━━━ Study text

Residents Would Pay to Clean Runoff, Survey Finds
Nearly two-thirds of county residents polled say they are willing to pay to clean up urban runoff, according to a survey by the Orange County Business Council and Cal State Fullerton.
A slightly smaller number of the 579 residents polled in a random telephone survey agreed that they would be willing to pay $5 a month to fund such efforts.
How the money would be assessed has not been addressed.
These latest numbers mesh with the results of a similar survey conducted in February, said Wallace Walrod of the Orange County Business Council.
The council began championing urban runoff clean-up efforts a few years ago, Walrod said, because the toxic mixture of bacteria and pollution from sprinklers, street-cleaning and car-washing closes beaches.
And closed, contaminated beaches don’t attract tourists.
Tourism is a $6-billion-a-year industry that officials say provides 140,000 jobs in Orange County.
During summer months, the Orange County Sanitation District treats about 2.5 million gallons of urban runoff each day from northern and western Orange County, said Bob Ghirelli, the district’s director of technical services.

━━━━━━

▶ **What to do**:
**a.** According to the runoff survey article, how many residents were polled in the random telephone survey?
**b.** Using the runoff survey article, explain why the Orange County Business Council began championing urban runoff clean-up efforts.
The records are not needed for this work.

━━━ Available data

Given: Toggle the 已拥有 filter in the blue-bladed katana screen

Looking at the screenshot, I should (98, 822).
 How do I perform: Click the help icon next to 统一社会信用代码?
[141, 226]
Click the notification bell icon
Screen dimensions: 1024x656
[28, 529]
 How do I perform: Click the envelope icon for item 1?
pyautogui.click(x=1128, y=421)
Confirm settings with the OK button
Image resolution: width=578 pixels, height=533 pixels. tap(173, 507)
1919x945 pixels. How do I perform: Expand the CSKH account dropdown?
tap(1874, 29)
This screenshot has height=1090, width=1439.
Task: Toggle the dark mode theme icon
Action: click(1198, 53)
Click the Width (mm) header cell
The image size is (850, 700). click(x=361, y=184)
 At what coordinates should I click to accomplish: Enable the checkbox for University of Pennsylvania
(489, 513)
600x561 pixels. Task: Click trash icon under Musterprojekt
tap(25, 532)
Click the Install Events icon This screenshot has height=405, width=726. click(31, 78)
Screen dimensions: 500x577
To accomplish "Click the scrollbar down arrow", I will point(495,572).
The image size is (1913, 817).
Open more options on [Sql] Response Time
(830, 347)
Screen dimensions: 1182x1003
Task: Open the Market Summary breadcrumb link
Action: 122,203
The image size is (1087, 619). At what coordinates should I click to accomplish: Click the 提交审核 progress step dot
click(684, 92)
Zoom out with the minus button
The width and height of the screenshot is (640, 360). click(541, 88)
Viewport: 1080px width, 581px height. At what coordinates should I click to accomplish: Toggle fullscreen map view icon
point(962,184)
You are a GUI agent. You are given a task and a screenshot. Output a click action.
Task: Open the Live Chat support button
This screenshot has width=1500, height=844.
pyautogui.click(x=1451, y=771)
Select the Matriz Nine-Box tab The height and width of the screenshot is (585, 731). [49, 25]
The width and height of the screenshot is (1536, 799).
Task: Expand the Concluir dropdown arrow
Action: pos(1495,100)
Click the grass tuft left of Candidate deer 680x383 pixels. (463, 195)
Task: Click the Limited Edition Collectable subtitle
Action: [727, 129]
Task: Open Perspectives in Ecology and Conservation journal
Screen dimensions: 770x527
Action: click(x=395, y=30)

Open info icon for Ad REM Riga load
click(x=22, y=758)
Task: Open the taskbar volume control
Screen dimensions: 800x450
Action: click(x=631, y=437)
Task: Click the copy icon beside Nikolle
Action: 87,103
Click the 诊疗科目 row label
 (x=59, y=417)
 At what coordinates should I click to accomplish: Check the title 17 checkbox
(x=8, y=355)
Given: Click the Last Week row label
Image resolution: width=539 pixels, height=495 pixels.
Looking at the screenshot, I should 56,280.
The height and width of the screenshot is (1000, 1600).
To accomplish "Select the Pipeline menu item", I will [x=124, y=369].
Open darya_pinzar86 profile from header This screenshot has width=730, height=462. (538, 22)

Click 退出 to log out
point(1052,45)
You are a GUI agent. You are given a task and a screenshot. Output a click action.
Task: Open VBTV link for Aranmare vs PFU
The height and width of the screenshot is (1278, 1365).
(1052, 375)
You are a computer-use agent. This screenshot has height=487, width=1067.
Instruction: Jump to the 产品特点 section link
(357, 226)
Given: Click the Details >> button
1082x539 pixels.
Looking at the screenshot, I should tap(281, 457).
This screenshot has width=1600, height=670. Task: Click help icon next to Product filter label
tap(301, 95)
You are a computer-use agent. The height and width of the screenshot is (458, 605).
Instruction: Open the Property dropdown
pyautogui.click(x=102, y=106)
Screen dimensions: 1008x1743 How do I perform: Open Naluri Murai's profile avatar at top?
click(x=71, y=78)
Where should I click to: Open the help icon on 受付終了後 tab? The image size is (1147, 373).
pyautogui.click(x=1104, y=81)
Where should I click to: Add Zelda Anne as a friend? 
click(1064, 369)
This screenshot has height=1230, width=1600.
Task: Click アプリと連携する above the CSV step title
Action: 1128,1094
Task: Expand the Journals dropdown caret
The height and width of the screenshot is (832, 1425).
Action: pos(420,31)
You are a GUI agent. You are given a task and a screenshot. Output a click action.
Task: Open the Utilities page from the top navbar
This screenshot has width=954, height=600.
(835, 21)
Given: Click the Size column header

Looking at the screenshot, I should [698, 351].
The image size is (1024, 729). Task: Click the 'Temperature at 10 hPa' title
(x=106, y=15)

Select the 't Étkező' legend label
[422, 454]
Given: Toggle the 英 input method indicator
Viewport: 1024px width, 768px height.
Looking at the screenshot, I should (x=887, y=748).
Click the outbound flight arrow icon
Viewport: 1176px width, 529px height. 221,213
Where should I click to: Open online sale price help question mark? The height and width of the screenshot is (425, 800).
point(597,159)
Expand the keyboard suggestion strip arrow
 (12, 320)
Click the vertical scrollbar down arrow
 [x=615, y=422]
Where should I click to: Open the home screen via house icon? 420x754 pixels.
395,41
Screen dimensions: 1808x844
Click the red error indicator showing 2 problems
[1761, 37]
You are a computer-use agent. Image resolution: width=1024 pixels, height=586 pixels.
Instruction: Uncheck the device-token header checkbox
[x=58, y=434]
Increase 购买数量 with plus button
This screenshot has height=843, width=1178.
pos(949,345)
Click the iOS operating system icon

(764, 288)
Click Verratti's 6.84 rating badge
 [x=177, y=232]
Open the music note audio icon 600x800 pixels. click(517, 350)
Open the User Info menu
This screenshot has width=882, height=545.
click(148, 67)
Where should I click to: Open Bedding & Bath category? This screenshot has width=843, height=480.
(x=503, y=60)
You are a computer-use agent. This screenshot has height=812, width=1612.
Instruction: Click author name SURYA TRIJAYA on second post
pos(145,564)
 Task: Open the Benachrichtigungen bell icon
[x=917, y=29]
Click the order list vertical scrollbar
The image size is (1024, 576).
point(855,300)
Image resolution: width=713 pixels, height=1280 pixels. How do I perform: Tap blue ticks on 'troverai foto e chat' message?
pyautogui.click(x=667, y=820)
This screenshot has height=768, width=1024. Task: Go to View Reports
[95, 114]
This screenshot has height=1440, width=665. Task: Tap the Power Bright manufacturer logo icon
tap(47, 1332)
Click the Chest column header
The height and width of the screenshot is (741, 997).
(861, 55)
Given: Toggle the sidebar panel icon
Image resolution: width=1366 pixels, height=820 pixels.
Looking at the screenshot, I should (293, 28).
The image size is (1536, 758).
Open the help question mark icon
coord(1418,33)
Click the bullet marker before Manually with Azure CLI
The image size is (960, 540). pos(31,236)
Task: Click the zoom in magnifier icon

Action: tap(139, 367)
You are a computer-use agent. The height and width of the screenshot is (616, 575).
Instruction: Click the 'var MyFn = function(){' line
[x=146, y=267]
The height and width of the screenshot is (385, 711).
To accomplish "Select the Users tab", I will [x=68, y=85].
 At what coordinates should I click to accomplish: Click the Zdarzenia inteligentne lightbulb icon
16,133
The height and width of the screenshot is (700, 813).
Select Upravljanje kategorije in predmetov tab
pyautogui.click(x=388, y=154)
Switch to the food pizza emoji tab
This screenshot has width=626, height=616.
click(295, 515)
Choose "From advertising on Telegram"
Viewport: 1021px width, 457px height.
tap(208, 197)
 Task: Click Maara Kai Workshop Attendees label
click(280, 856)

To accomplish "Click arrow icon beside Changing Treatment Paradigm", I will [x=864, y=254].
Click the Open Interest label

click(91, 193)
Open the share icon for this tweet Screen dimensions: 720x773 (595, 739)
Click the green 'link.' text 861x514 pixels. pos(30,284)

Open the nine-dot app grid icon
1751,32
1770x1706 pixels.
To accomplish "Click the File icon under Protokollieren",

━━━━━━

▶ **Results of the exercise**:
**a.** 579 residents were polled.

**b.** The runoff, a toxic mixture of bacteria and pollution from sprinklers, street-cleaning and car-washing, closes beaches. Closed, contaminated beaches don't attract tourists, and tourism is a $6-billion-a-year industry that officials say provides 140,000 jobs in Orange County.